A second possible explanation for the focus on industry-related financial conflicts is that it is too difficult to assess financial bias from grants that are not industry-related. However, it is possible to quantitate the total dollars of a grant, the amount of personal salary, and the specific aims and hypotheses of the grant. In fact, this is done routinely in the “Other Support” section of NIH grant applications.

The third possible explanation is that present policies may be more concerned about appearance than true bias. The new rules seem to react solely to the news media's focus on pharmaceutical company improprieties, ignoring other improprieties related to federally funded research. Policies on research ethics should not be based simply on perception. Rules on disclosure of bias should be fair, effective, and without bias themselves.

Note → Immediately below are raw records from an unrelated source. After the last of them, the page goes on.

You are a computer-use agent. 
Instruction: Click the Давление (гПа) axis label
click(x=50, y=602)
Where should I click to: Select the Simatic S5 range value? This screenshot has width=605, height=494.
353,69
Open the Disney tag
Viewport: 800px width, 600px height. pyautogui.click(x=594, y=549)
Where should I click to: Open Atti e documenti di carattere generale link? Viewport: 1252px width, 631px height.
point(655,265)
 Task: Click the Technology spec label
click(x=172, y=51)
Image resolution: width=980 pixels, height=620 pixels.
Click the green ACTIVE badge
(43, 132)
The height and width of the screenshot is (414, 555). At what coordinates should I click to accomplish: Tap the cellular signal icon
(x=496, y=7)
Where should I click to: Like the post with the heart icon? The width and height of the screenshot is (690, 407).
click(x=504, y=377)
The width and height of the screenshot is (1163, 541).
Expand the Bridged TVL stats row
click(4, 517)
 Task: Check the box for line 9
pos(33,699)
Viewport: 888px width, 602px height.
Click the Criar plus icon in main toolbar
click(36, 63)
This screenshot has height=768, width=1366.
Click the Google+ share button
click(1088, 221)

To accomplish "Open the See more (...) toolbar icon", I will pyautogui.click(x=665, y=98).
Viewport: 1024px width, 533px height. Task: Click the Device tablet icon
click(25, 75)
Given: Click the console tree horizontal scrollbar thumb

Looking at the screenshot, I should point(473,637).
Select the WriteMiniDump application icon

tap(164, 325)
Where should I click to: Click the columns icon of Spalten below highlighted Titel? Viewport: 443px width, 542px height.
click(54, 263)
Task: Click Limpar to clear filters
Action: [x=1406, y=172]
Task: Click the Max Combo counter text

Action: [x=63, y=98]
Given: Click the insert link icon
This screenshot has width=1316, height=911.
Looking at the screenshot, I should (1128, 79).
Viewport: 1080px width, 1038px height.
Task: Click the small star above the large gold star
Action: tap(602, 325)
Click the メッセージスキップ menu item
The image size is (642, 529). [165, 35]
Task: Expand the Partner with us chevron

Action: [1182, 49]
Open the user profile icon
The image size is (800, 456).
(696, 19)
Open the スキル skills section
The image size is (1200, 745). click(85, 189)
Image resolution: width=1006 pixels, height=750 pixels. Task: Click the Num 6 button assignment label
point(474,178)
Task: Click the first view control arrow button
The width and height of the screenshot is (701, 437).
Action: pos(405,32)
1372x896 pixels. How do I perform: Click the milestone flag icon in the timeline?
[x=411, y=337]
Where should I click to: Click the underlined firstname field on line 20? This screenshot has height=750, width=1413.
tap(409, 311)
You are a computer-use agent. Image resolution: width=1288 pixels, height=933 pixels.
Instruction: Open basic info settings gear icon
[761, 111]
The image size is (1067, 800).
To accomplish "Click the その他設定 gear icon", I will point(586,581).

Most disclosure rules have little if anything to do with objective evidence of bias; rather, they relate more to the possible appearance of bias. For example, the AAN requires disclosure of industry-related conflicts of interest even if the subject of the abstract is not related to industry.

The Academy also prohibits investigators from speaking “socially” to industry sponsors during a session in which a study funded by that company is presented. Further, universities, scientific organizations, and journals require disclosures and actions of its members that these very organizations often do not follow themselves. If an organization receives funding from private industry, they will often cite operation and even survival of the organization as justification, that is, they depend on that support to survive. Yet, is that not the epitome of conflict?

The American Association of Universities (AAU) stated: “All research projects at an institution, whether federally funded, funded by a non-federal entity, or funded by the institution itself, should be managed by the same conflict of interest process and treated the same.”

We are not adhering to balanced standards of equality set by the AAU, however. Universities, journals, and scientific organizations commonly do not require disclosure, much less consider financial conflicts of interest related to NIH funding, clinical income, medical malpractice expert witness testimony, royalty income from books on a specific research topic, or other types of non-industry funding.

Directing all our concerns about conflicts of interest toward one source will not reduce and control the many forms of bias. Although we cannot assess all bias, disclosure policies should be equitable. To do otherwise is hypocritical.

Consultants who could best provide academic expertise to industry are discouraged from industry interactions. Likewise, the appearance of conflict of interest might deter collaboration between academics and industry. Although these relationships can lead to conflicts, they can also create a confluence of interests, which is important in bringing new drugs and devices to the public as well as further defining their risk/benefit ratios.

There is great interest in improving the pipeline for new medical therapies. And translation of any medical discovery to the public requires interaction with the private sector, through whose hands more than 90 percent of effective therapies ultimately travel.

Our approach to conflicts of interest needs to be fair and balanced. Policies that ignore other sources of bias will not only fail to control it, but will also hamper our best collaborative efforts to develop new therapies.